Os macacos eram como meus filhos
Manuel Ganhão, taxista de pedrógão, Vidigueira, criava na sua residência, há um ano, um casal de macacos. Para desgosto deste homem de 47 anos, que já considerava os primatas com membros da sua família, foi obrigado a entregar os animais à GNR devido a uma queixa.
Correio da Manhã – Era bastante afeiçoado aos seus macacos. Desde o dia em que foram apreendidos, o que mudou?
Manuel Ganhão – Gosto muito de animais e os macacos eram a melhor coisa que tinha. Foi como me tivessem levado dois filhos. Na minha casa está um grande desgosto tal como o luto. Nunca mais vão ter outro dono igual, pois tinha criado todas as condições para eles e dava-lhes todos os mimos.
Além de serem seus amigos, os macacos eram também a atracção da povoação?
– Eram da família e passávamos horas a brincar. Por vezes, coçavam-me as costas e pulavam-me para cima. Em muitos dias o meu quintal era local de romaria para as crianças.
Os macacos tinham nome?
– O macho chama-se Badio. A fêmea ao princípio era Rosa, mas depois ficou sem nome.

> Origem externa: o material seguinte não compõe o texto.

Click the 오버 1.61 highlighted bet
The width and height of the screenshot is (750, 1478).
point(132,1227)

No início da semana foi confrontado com uma denúncia na GNR que resultou na apreensão do casal. Sabe quem é que apresentou a queixa?

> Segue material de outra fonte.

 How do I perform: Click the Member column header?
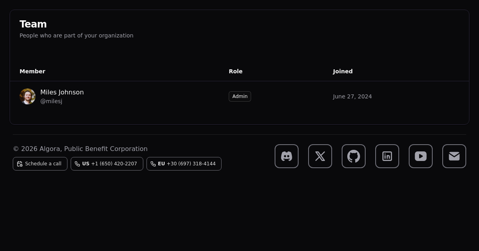coord(32,71)
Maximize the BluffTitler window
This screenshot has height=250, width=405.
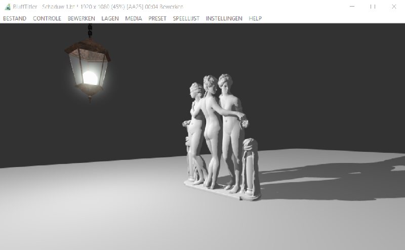(372, 7)
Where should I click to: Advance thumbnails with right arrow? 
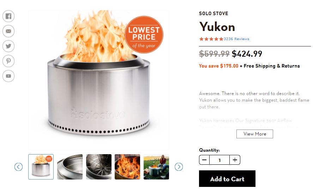[x=179, y=167]
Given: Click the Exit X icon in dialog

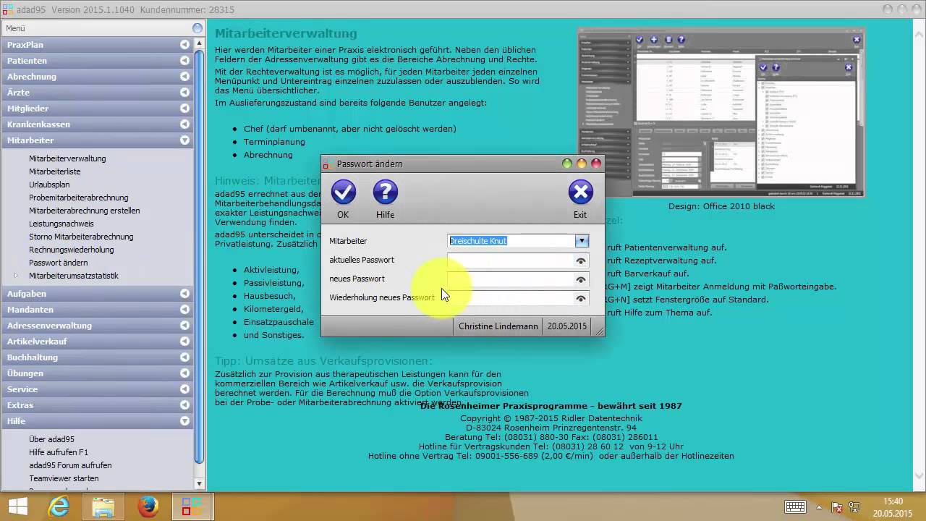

– Tenho algumas desconfianças mas não posso revelar nomes. Mas faz-me alguma confusão, porque os macacos eram meiguinhos, não faziam mal nem barulho. Sou a única pessoa que pode apontar alguma coisa, pois fui mordido na mão pela fêmea três dias depois de tê-los em casa.
Mas sabia que existe uma lei que proíbe o acolhimento de animais selvagens por particulares?
– Desconheço essa lei. Quando a GNR foi ter comigo no início da semana, os militares explicaram que não podia tê-los em casa. Nesse instante, entreguei o casal voluntariamente.
Quando adquiriu os bichos?
– Não os comprei, foram oferecidos. Há pouco mais de um ano fui com a minha mãe a uma consulta a Lisboa e, quando dava uns passeios pela zona da Praça de Espanha, encontrei um velhote que estava a vender plásticos. Na carrinha tinha uma caixa com dois macacos e disse-me que já os tinha há sete anos e que estava disposto a dar o casal. Não pensei duas vezes.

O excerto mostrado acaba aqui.